Turkish Police Crack Down on Revival of Protests

By    |   Sunday, 16 June 2013 06:49 AM EDT

ISTANBUL — Riot police with water cannons and tear gas are hitting protesters who remain defiant after authorities evicted activists from an Istanbul park.

Sunday's clampdown indicated authorities were taking a hardline against attempts to rekindle the protests.

In Ankara, the capital, police dispersed hundreds who tried to hold a memorial service for an activist who died of injuries sustained in a nearby police crackdown nearby on June 1.

A police sweep in Ankara's Gezi Park on Saturday ended a more than two-week sit-in by activists.  By Sunday, riot police were still sporadically clashing with pockets of protesters in streets near the park as tens of thousands of supporters of Prime Minister Recep Tayyip Erdogan began gathering for a rally six miles away.

Thee operation to clear Gezi Park on Saturday evening came just two hours after Erdogan issued an ultimatum to demonstrators to end their occupation of the site, the symbolic heart of nationwide protests against the government.
Thousands of campers scrambled to escape the clouds of acrid smoke, as officers with gas masks and riot shields stormed the patch of green, clearing it within minutes and leaving a trail of empty tents in their wake.
Many demonstrators sought refuge in the luxury hotels bordering the park, prompting police to douse the lobby of at least one five-star establishment with water, as guests choked on tear gas fumes.
"We have an Istanbul rally tomorrow (Sunday)," Erdogan told tens of thousands of cheering loyalists at an election rally for his ruling Justice and Development Party (AKP) shortly before Saturday's police operation.
"If (the area) is not evacuated, this country's security forces know how to evacuate there," he said in the capital Ankara."Nobody can intimidate us," he added. "We don't take orders or instructions from anybody except from God."
As the clashes raged in Istanbul, thousands of anti-government demonstrators took to the streets of Ankara and the western city of Izmir in solidarity, though the demos stayed peaceful.
It was Gezi Park that first lit the flame of the unrest that has rocked Turkey.

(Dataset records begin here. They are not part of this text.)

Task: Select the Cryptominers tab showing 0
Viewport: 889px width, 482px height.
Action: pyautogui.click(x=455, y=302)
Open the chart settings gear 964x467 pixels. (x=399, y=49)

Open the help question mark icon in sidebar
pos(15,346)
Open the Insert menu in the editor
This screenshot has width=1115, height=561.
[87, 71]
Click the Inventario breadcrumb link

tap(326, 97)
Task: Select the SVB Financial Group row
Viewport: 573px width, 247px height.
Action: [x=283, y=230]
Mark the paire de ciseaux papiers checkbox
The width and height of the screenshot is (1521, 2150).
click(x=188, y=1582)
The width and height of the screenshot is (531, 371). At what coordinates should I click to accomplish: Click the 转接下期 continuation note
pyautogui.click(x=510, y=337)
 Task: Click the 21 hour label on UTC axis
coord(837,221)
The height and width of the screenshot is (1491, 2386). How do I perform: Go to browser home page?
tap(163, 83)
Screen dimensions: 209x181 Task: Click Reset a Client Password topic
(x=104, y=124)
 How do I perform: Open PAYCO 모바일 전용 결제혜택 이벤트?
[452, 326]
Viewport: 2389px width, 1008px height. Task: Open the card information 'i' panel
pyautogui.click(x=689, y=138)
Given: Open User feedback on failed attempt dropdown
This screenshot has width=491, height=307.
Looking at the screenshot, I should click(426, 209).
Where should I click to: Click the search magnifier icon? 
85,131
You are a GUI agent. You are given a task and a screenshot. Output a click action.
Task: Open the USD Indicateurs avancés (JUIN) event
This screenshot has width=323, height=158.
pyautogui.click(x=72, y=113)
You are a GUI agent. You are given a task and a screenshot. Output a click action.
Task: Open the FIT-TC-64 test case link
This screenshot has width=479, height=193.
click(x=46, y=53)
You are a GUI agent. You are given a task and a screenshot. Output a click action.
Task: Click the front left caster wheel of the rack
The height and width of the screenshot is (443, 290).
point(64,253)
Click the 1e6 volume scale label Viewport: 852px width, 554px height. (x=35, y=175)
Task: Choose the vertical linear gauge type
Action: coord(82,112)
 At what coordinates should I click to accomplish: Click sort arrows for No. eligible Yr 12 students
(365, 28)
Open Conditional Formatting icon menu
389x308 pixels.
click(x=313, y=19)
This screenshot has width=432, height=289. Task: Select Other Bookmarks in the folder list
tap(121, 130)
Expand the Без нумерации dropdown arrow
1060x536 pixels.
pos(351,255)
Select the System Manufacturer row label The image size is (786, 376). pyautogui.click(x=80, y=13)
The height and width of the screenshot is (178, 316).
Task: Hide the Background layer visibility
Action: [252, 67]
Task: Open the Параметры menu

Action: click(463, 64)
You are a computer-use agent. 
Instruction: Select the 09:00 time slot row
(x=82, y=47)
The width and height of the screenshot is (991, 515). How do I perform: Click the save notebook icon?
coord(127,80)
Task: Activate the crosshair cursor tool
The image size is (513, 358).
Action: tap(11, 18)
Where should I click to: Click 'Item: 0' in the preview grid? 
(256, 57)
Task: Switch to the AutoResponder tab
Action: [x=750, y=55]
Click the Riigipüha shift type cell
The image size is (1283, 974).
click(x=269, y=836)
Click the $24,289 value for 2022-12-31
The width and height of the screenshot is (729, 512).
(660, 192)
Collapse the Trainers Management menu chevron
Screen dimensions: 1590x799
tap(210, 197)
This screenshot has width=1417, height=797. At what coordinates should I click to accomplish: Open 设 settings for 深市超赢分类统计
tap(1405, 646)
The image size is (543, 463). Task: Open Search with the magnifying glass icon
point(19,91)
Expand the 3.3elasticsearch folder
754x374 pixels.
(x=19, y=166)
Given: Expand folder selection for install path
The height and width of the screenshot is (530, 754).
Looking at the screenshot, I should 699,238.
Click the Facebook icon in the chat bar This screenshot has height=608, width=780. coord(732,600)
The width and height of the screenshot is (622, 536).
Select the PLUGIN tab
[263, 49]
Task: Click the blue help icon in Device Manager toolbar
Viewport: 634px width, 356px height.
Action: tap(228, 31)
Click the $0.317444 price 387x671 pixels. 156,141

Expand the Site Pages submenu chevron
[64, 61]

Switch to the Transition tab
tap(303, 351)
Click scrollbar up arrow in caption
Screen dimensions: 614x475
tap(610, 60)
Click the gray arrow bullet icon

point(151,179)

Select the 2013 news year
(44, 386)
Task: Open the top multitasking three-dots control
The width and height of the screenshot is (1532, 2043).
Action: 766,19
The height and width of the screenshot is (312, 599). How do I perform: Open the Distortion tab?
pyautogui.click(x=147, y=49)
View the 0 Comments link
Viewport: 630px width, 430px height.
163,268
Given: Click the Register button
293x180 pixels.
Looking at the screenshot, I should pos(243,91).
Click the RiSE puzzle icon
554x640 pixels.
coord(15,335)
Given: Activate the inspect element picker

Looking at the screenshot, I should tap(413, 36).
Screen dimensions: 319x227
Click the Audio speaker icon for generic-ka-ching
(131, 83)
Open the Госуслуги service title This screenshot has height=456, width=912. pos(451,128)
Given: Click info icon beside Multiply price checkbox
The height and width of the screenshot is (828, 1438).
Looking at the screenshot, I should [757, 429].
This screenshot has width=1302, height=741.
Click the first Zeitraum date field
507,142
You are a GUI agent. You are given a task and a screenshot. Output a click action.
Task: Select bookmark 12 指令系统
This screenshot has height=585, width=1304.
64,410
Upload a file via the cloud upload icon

On May 31, a peaceful sit-in to save the park's 600 trees from being razed in a redevelopment plan was met with a brutal police response, snowballing into angry demonstrations against Erdogan across the country.

Critics accuse the premier of increasing authoritarianism and of forcing Islamic conservative values on the mainly Muslim but staunchly secular nation of 76 million.
The crisis has claimed four lives and injured nearly 7,500 people so far, according to the Turkish Medical Association, and represents the biggest challenge yet to Erdogan's decade-long rule at the head of an Islamic-rooted government.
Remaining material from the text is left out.